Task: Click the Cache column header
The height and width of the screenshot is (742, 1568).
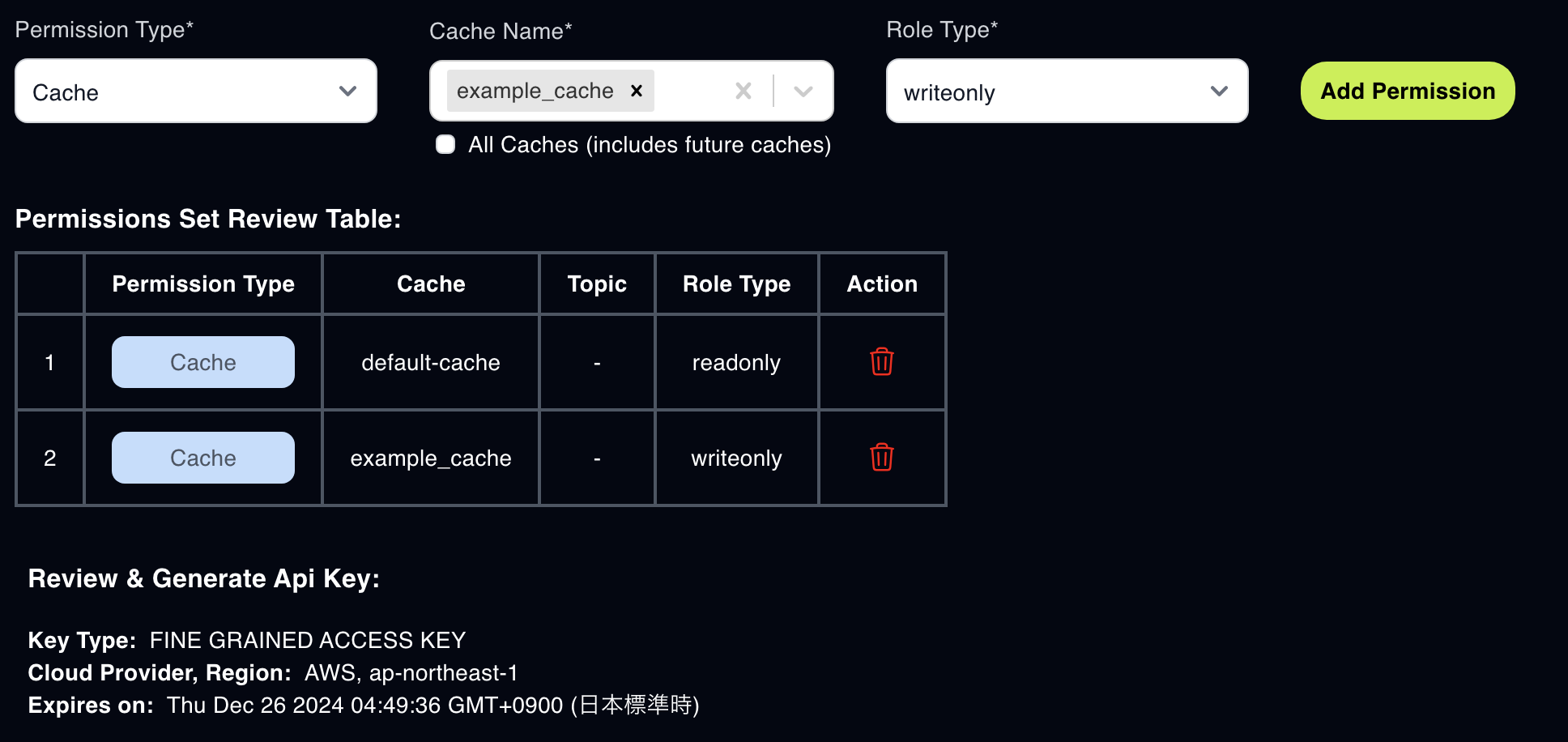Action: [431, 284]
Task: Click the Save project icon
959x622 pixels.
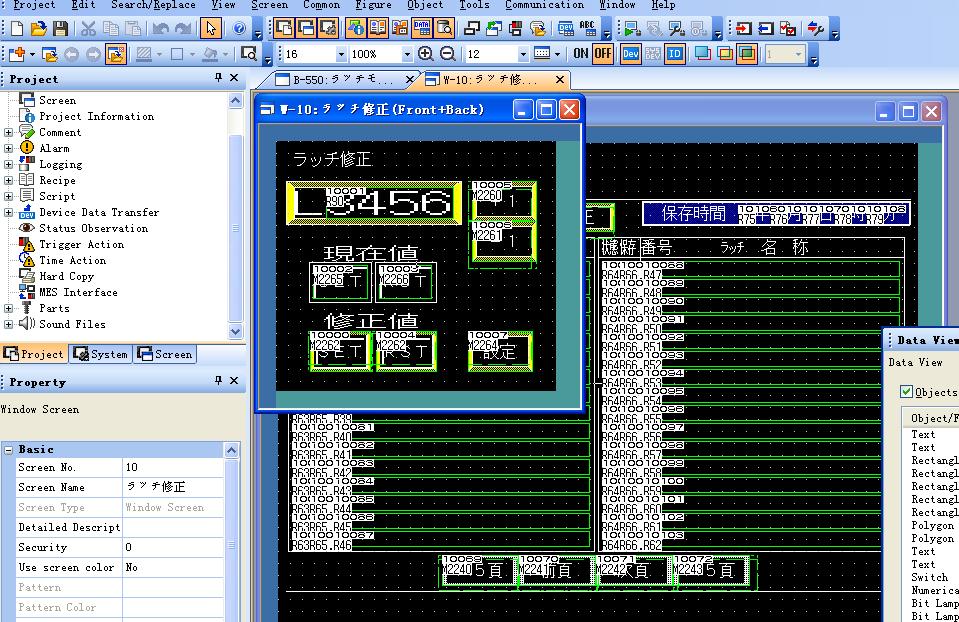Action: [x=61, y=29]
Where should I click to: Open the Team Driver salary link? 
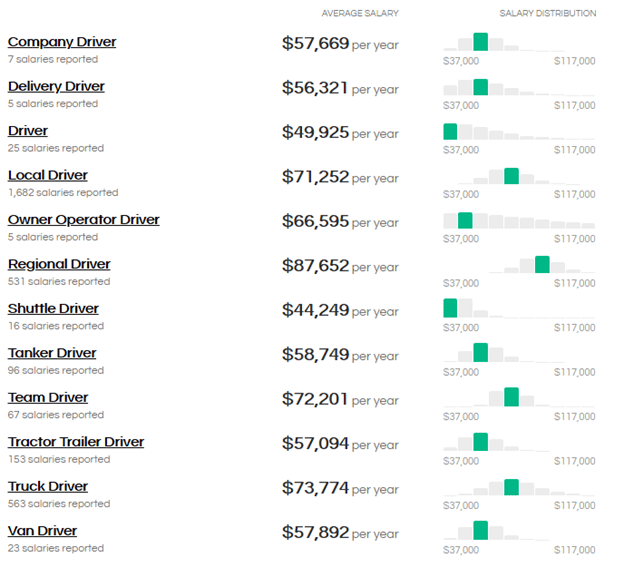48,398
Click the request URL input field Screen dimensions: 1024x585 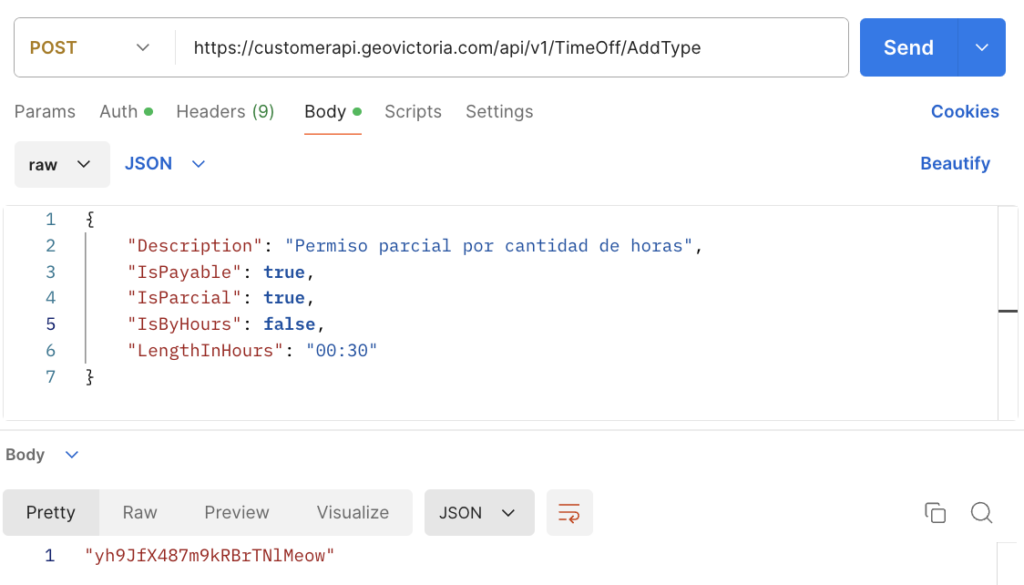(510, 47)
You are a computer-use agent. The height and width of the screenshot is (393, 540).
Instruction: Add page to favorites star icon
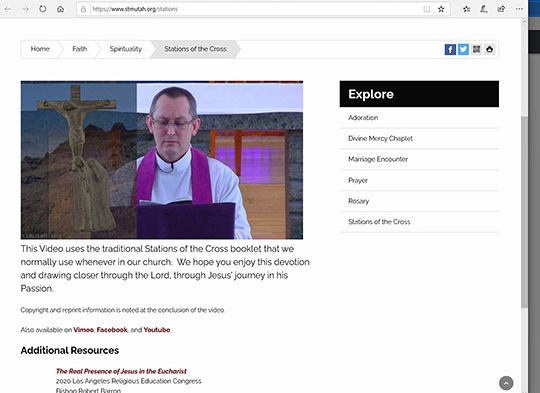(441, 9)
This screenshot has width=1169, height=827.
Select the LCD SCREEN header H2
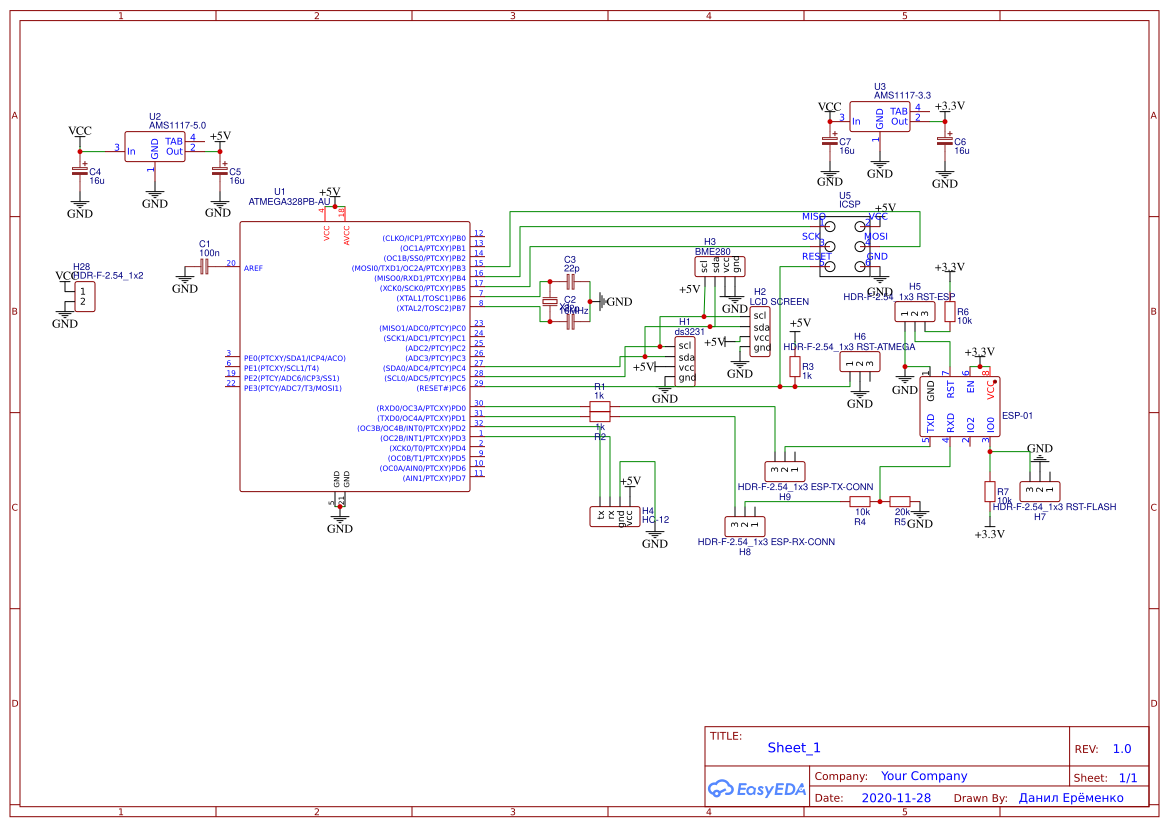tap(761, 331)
▬▬▬▬▬▬
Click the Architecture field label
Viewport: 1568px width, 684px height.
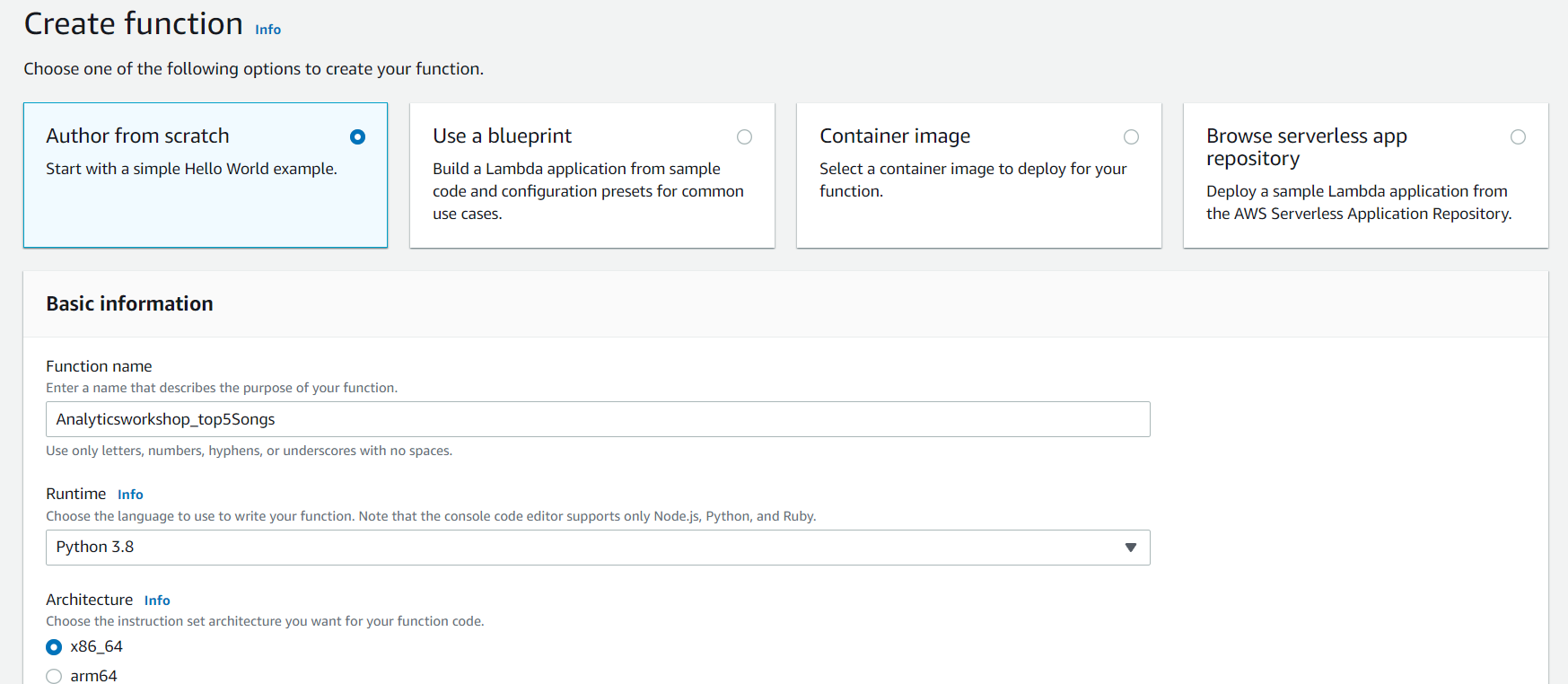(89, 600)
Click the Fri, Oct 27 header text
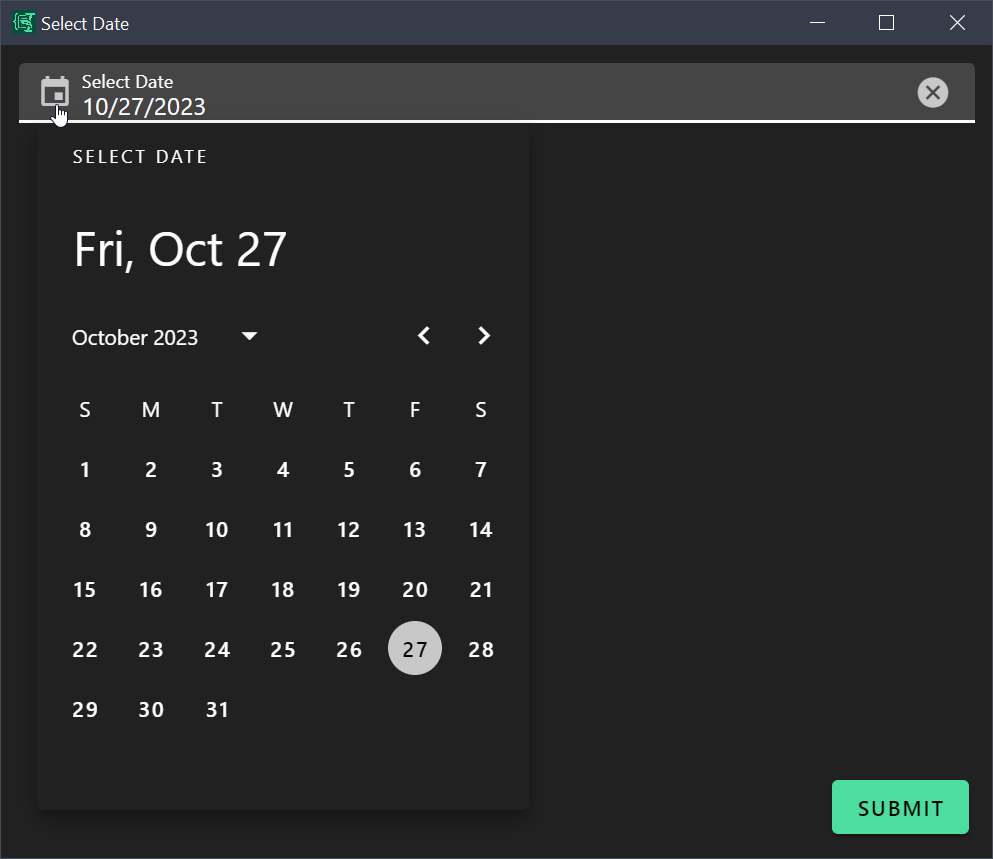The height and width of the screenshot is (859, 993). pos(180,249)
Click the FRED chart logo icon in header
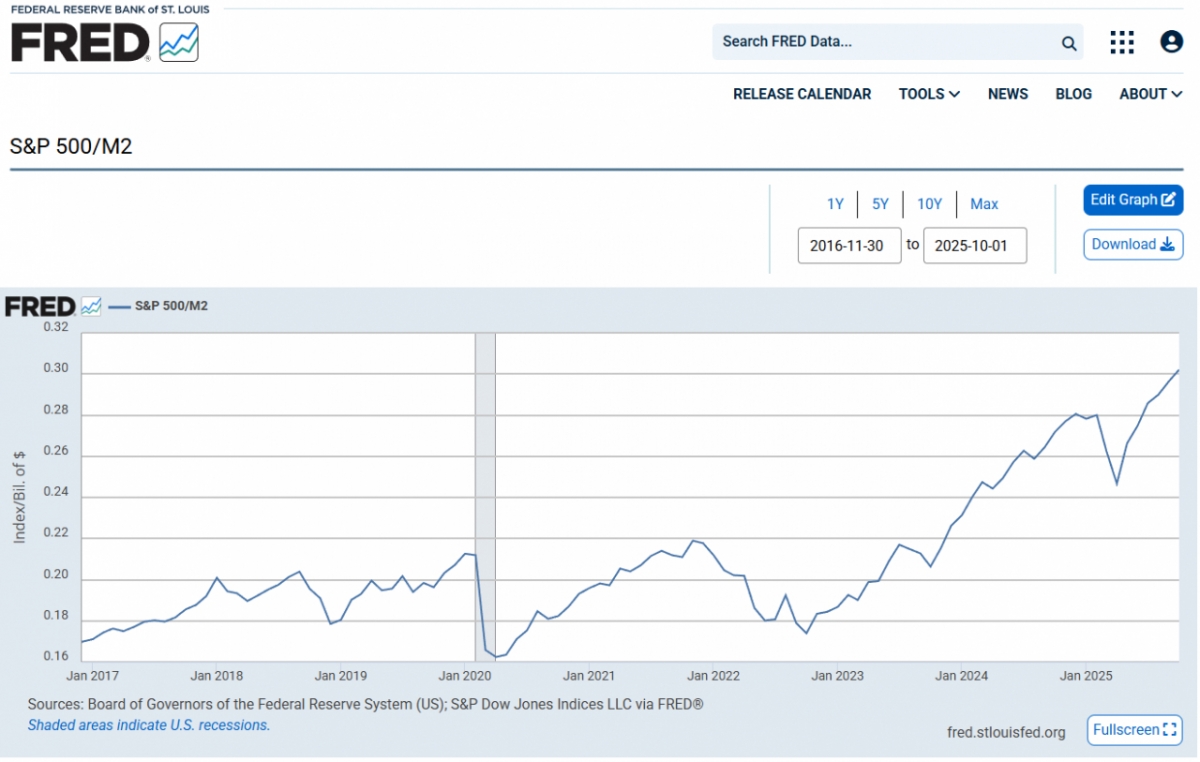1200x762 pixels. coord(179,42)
▬▬▬▬▬▬
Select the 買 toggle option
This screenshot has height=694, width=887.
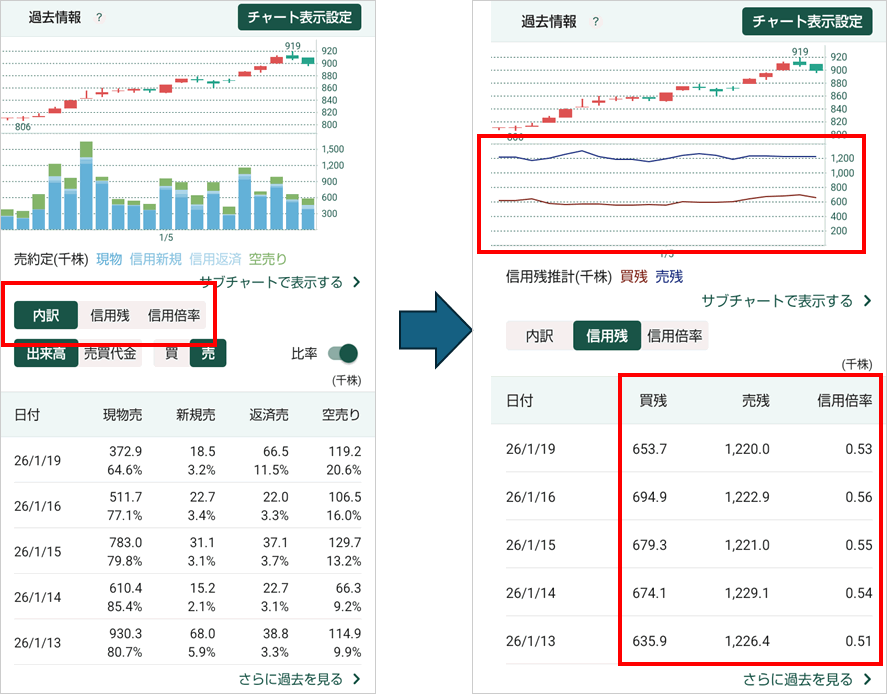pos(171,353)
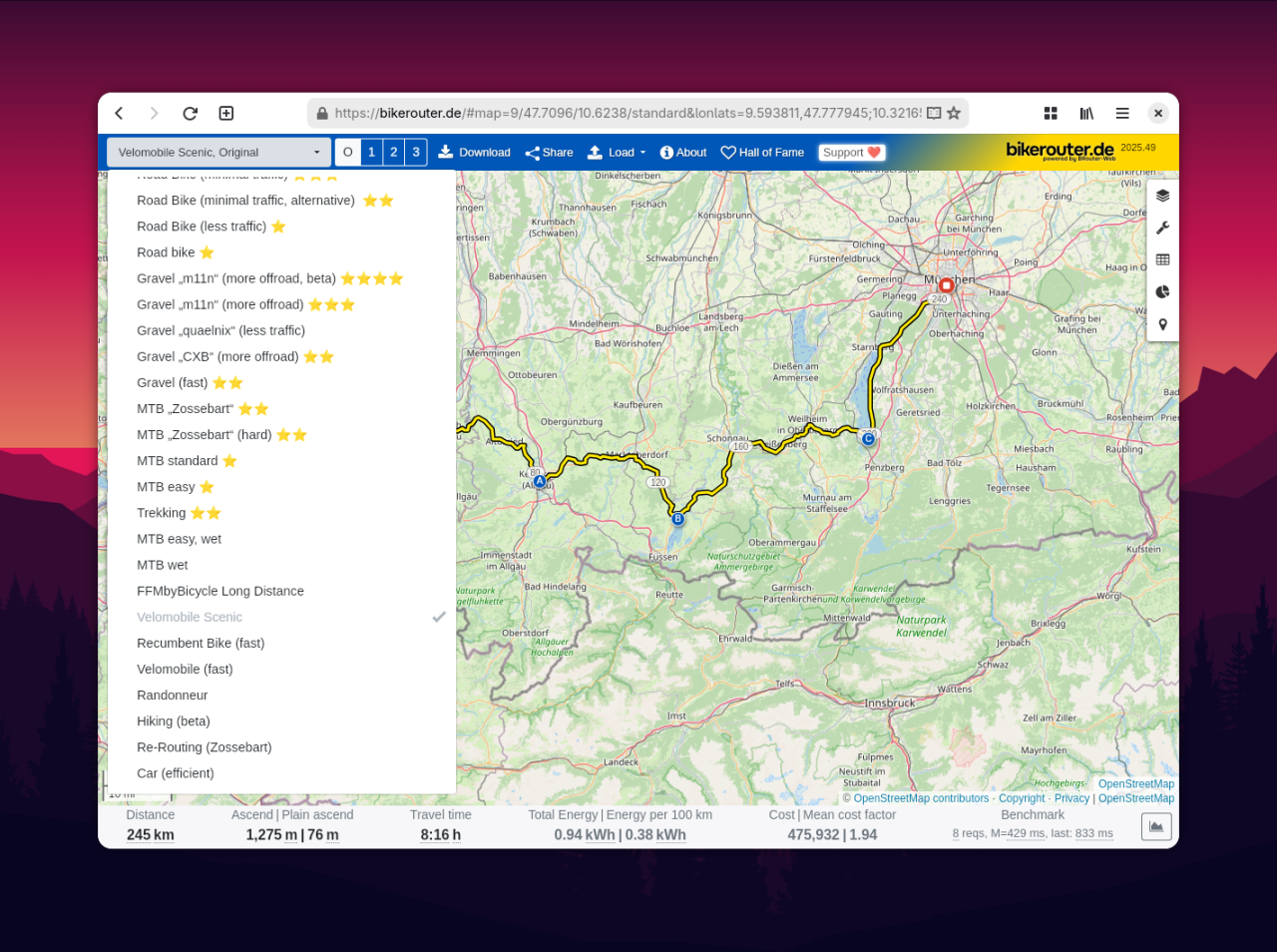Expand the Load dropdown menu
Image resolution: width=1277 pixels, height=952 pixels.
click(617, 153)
▬▬▬▬▬▬
- [Work to complete]
Give the lines of the listing as a JSON list of strings, one string per line, starting at the line that contains "Click the Fri, Oct 27 header text" and ending at the line that contains "1200x762 pixels. coord(179,42)", leaving out blank lines and pictures.

- [Result]
[
  "Click the Fri, Oct 27 header text",
  "The height and width of the screenshot is (859, 993). pos(180,249)",
  "Click the FRED chart logo icon in header",
  "1200x762 pixels. coord(179,42)"
]